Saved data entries
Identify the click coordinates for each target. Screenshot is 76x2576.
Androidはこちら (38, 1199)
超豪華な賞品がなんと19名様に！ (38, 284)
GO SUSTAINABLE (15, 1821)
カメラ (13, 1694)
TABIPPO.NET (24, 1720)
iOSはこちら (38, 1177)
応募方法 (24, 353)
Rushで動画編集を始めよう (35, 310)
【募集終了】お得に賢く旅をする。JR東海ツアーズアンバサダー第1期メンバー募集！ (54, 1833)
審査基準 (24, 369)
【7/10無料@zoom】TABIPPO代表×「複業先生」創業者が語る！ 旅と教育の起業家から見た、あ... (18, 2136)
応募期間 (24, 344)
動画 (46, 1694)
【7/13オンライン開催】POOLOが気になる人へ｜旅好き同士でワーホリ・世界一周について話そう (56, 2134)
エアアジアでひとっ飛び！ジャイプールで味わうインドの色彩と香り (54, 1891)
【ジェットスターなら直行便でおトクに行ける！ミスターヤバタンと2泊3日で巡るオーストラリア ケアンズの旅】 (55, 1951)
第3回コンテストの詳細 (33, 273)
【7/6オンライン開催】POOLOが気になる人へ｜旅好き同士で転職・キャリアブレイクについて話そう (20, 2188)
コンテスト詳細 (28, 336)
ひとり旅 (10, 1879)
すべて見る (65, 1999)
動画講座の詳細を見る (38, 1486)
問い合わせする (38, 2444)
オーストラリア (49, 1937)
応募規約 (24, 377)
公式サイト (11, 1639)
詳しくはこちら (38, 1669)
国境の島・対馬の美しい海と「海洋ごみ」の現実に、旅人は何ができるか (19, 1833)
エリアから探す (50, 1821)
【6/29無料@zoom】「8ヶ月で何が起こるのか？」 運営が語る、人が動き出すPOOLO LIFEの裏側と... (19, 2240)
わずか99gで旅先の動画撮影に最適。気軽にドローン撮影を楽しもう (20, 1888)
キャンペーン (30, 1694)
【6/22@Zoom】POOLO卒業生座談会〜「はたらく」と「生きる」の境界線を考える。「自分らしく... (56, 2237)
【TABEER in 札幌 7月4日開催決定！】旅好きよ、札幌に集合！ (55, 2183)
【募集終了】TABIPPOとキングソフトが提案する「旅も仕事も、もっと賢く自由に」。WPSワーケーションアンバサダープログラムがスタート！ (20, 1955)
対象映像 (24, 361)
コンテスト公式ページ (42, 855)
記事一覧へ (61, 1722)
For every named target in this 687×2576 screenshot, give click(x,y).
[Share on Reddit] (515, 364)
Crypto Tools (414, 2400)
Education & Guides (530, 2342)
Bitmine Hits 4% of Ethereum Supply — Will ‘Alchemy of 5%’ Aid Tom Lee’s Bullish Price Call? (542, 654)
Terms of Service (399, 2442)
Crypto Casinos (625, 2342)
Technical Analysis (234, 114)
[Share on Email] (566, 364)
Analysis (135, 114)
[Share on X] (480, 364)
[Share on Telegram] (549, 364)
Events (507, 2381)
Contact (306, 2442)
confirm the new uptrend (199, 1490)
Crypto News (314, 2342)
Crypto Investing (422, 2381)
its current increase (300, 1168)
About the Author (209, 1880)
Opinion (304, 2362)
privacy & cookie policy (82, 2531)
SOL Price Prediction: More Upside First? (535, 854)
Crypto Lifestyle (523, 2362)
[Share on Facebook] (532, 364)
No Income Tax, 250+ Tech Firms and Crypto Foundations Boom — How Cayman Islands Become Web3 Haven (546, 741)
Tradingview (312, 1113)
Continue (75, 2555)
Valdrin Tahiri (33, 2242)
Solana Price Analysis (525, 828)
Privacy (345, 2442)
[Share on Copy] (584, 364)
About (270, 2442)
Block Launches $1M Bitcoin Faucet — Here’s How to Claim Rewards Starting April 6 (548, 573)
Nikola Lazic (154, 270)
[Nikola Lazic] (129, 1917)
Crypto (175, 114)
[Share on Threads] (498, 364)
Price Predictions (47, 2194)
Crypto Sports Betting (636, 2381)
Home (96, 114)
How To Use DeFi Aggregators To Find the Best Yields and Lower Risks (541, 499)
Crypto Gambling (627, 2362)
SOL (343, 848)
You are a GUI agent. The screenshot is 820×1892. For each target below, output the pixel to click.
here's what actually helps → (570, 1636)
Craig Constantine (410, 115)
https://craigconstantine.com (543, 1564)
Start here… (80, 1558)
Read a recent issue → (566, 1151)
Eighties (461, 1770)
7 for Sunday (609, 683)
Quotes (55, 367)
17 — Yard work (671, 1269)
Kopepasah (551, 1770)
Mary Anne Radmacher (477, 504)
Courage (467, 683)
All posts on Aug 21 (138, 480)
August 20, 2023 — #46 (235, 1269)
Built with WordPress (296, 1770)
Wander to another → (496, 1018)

Problem statement
All lines above from the one with "コンテスト公式ページ (42, 855)" to the one with "Crypto Lifestyle (523, 2362)", inclusive, should be copied exactly, and no other lines.

Your solution
コンテスト公式ページ (42, 855)
記事一覧へ (61, 1722)
For every named target in this 687×2576 screenshot, give click(x,y).
[Share on Reddit] (515, 364)
Crypto Tools (414, 2400)
Education & Guides (530, 2342)
Bitmine Hits 4% of Ethereum Supply — Will ‘Alchemy of 5%’ Aid Tom Lee’s Bullish Price Call? (542, 654)
Terms of Service (399, 2442)
Crypto Casinos (625, 2342)
Technical Analysis (234, 114)
[Share on Email] (566, 364)
Analysis (135, 114)
[Share on X] (480, 364)
[Share on Telegram] (549, 364)
Events (507, 2381)
Contact (306, 2442)
confirm the new uptrend (199, 1490)
Crypto News (314, 2342)
Crypto Investing (422, 2381)
its current increase (300, 1168)
About the Author (209, 1880)
Opinion (304, 2362)
privacy & cookie policy (82, 2531)
SOL Price Prediction: More Upside First? (535, 854)
Crypto Lifestyle (523, 2362)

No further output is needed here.